A conference at London’s University of Westminster saw close to 200 international interpreters seated, for once, in the main body of the hall and expressing their own feelings instead of in their usual position “behind the glass” communicating other people’s messages.

The first event of its kind, “The Future of Conference Interpreting: Training, Technology and Research”, was the brainchild of former coordinator Christine Adams, a freelance interpreter based in Geneva and Coordinator of Professional Studies, Conference Interpreting at the University of Westminster. “It seemed to me that those of us training interpreters and working as conference interpreters should think about the future, given factors such as the growing importance of English, the enlargement of the European Union and the booming economies of China and India,” she says. “The focus was on the practical concerns of trainers and practitioners and getting conference interpreters together to think about their profession in the broadest sense.”

Speakers and panellists included lecturers in interpretation at European, Canadian and Chinese universities, representatives from the interpretation and language service departments at the US Department of State, the European Commission, the European Parliament and the United Nations Office in Geneva as well as freelance interpreters who are also involved in training and research. Behind the glass, in the interpreters’ booths, were some recent interpretation graduates from Westminster, Paris and Geneva, interpreting the multi-lingual sessions in English, French, German and Spanish.

One of the main concerns discussed was the growing use of English at conferences where interpretation is provided. Interpreters often find presentations by non-native speakers of English (NNSs) difficult to understand and become stressed at not being able to do their job “properly”. In addition, students need to be trained to understand different “brands” of English as used in different parts of the world and be able to interpret not only from English into their national language but vice versa (known as “retour”) when interpretation is not available in every delegate’s language.

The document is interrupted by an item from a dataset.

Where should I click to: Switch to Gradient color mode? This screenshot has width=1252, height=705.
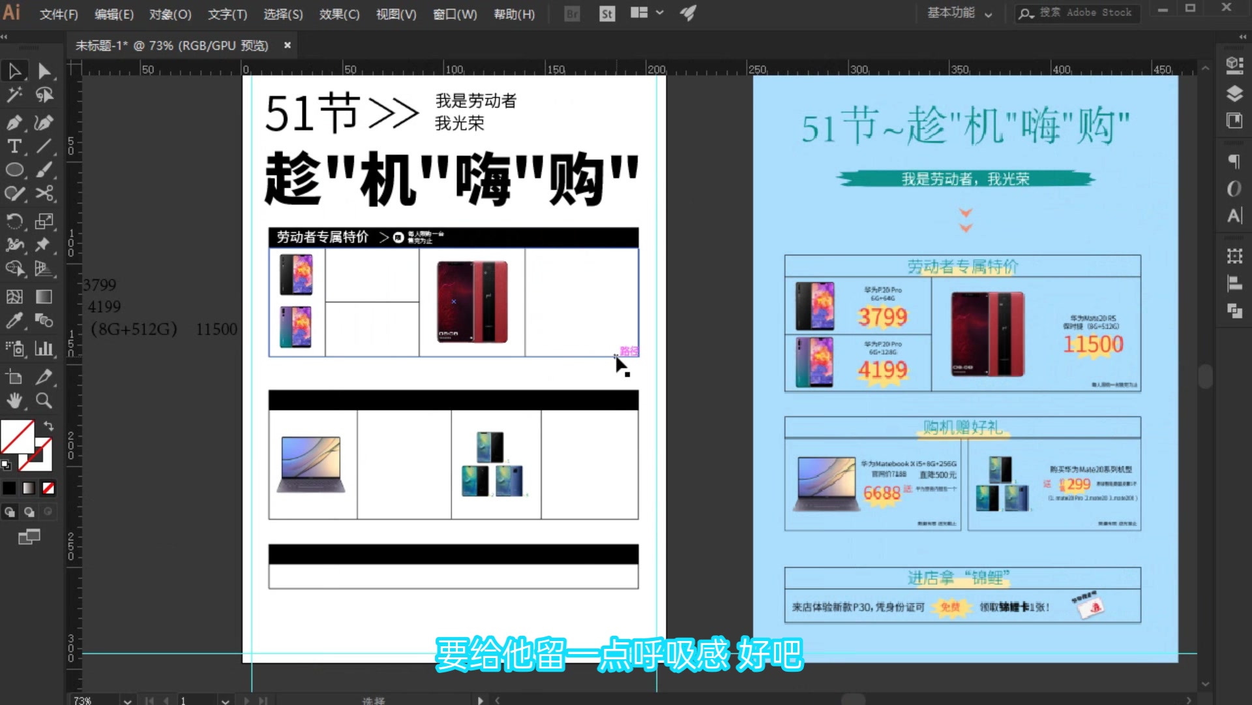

Technology is also changing the face of interpretation and while the concept of remote interpretation (RI), where the interpreters don’t have to travel to the conference location, is welcome, cost-cutting news for event organisers, interpreters feel their service might suffer if they can’t see the speaker and follow his or her body language. Even if they are in the room, impromptu drafting on monitors can create problems if the screen is angled away from them and they can’t see it. Again, if this is being done in English by NNSs, it was suggested an interpreter could better assist by stepping out of the booth to give consecutive interpretation because, thanks to his training and broader understanding, he may more easily understand what the speaker is trying to say.

The over-riding message at the conference was that interpretation is all about communication, not word-for-word translation. “Communicating is what we do,” emphasises Christine Adams. “The conference brought to the fore that things are changing but if we adapt and make sure our courses keep up with the changes, there is still a very positive future ahead for conference interpretation in all its forms.”

Adams, like the majority of top interpreters, is a member of the Geneva-based International Association of Conference Interpreters (AIIC), founded more than 50 years ago when simultaneous interpretation was beginning to be used more widely. Historically, AIIC interpreters, like members of the legal profession, did not advertise their services and became known by word of mouth. With globalisation this is no longer feasible and in Britain an independent, non profit-making company called Conference Interpreters UK (CIUK) acts as a contact point for those wishing to hire AIIC members.